Other than its blowout victory over Utah on March 1, Saturday was the second time this season Syracuse got held to no third-quarter production.

The worst part for the Orange? Duke barely changed a thing defensively after halftime. Head coach John Danowski packed his back end to clog up space near the cage, and didn’t have any of his long poles over-slide to Syracuse’s ball movement. As a result, SU couldn’t find open cutters and resorted to low-percentage looks after moving the ball around in a circle to no avail.

Joey Spallina, who tallied two goals and two assists in the second quarter to energize Syracuse before halftime, was silenced in the third.
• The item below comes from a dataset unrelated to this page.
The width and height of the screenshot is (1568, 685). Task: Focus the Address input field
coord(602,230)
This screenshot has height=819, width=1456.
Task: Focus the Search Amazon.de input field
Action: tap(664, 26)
John Mullen’s inability to win early faceoffs took the ball out of Spallina’s hands. When the Orange did possess the ball, Spallina was often static at X while looking for cutters. They couldn’t get him out in space, which partly led to the third-quarter downfall.

It’s hard to fault SU’s defense much, considering the turnover-happy offense the Orange displayed. Goalie Jimmy McCool held his own, finishing with a .577 save percentage, and close defensemen Riley Figueiras and Billy Dwan III handled their assignments proficiently.

But passes that sailed over players’ heads, along with strangely-timed behind-the-back shot attempts, were the root causes behind Syracuse’s six third-quarter turnovers — which is nearly half the number of turnovers it committed per game heading into Saturday (12.58).

Gait’s spoken time and time again about Syracuse’s need to make the game-deciding plays in order to win. Now, amid its second two-game skid of the season, how does SU materialize those big plays with consistency once again?

Well, it starts in the third quarter, where the Orange can catch teams off-guard with halftime adjustments and generate rhythm heading into the final 15 minutes. Some of this team’s most magical moments have come in the third quarter, like Spallina’s hidden-ball trick goal against Johns Hopkins, or midfielder Michael Leo’s hat trick in a four-minute span versus Virginia. They’ll need more of those when the calendar flips to May.

For Syracuse to regain control of the third quarter, though, it’ll likely take more than tweaking how players spend their halftime breaks.